En effet, sur la façade de ce musée (à Ottawa), on peut lire « N’oublions jamais » en morse. Orientée vers la tour de la Paix (sur la Colline du Parlement), cette façade nous rappelle que chaque décision prise au Parlement a un impact direct sur la paix mondiale. 

Pourtant, en regardant les nouvelles, je me demande si notre société a réellement appris. Recrudescence des mouvements d’extrême droite à la tête de certains gouvernements, discours fascistes, appels à la haine… Et le summum ultime de cette dégringolade : la guerre et le génocide. Ce sont des échos clairs avec les périodes hitlériennes et fascistes du XXe siècle.

Dans un monde hyperinformé, on pourrait croire que comprendre les effets tragiques de ces idéologies devrait aller de soi. Il suffit d’allumer la radio et d’entendre les bombardements en Ukraine ou les nouveaux assauts à Gaza. Mais la gravité de la situation se perd dans le bruit. Les parallèles historiques ne se font pas, trop concentrés sur notre quotidien. J’en suis coupable. On se dit que l’on ne peut rien y faire, que notre agentivité n’est qu’illusoire, que d’autres agiront à notre place.

Comme si, finalement, nous n’avons pas vraiment appris du passé. Alors oui, se souvenir de nos vétéran.ne.s est crucial, mais encore faudrait-il le faire en apprenant réellement d’eux et d’elles, et non seulement lors d’une cérémonie annuelle.

Se souvenir, réellement !

Je suis française, maintenant canadienne également. Mes arrière-grands-pères ont tous les deux participé aux grandes guerres (l’un à la première, l’autre à la deuxième). Ma famille, qui habitait encore en France à l’époque, a forcément connu la guerre. Pourtant, leur mémoire n’est pas arrivée jusqu’à moi. Très peu de récits de ma famille touchée par la guerre me sont parvenus. Par honte, peut-être?
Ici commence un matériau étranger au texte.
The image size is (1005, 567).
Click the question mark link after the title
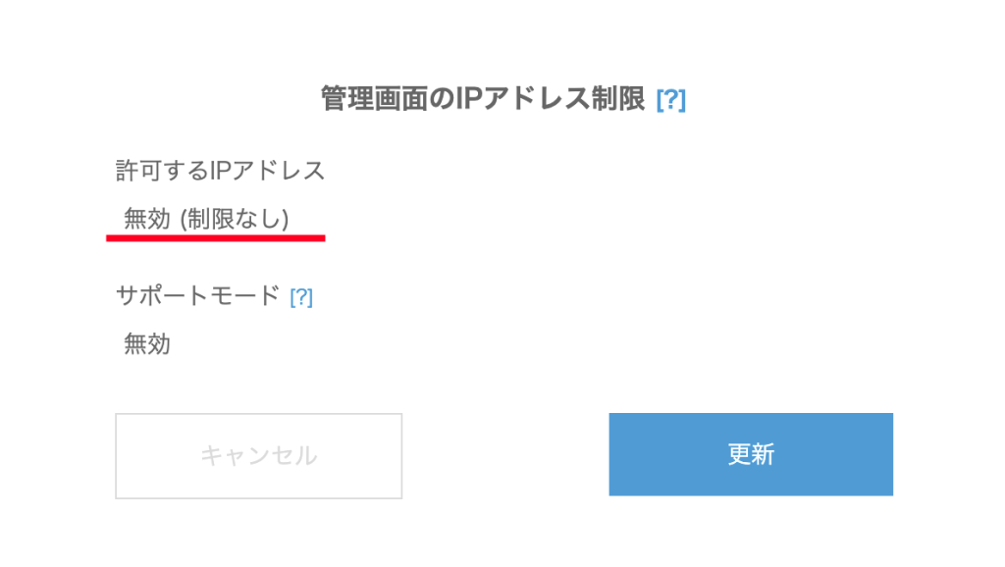670,99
Ainsi, même si la guerre demeure un phénomène très présent de nos jours, elle ne me touche pas directement. Il m’est donc difficile de comprendre pleinement l’importance de célébrer le jour du Souvenir. Rationnellement, je le comprends. Émotionnellement, un peu moins.

Or, il me paraît essentiel de se reconnecter aux récits et à notre Histoire, pour réellement apprendre du passé, et honorer la mémoire de celles et ceux tombé.e.s aux combats. Pas simplement par une cérémonie, mais en cherchant véritablement à préserver la paix. Pour cela, il m’apparaît nécessaire de comprendre ce qu’est la guerre sur le plan personnel et émotionnel, pas seulement en théorie , pas simplement à travers un manuel de cours.

Nous gagnerions à donner davantage la parole aux vétéran.ne.s ainsi qu’à celles et ceux qui travaillent actuellement dans les zones de conflits armés et de guerre à travers le monde. Ouvrons-leur les portes des écoles et des institutions éducatives. Instaurons un véritable partage des connaissances et de la mémoire collective entre les générations. Il est nécessaire de préserver cette mémoire vivante pour les générations futures.

À l’ère des deepfakes, l’information peut être facilement manipulée et instrumentalisée. Revenir à l’Histoire et à la mémoire collective reste le meilleur moyen d’éviter de répéter les erreurs du passé. Car au fond, la guerre n’est peut-être qu’un symptôme de l’oubli et de l’ignorance.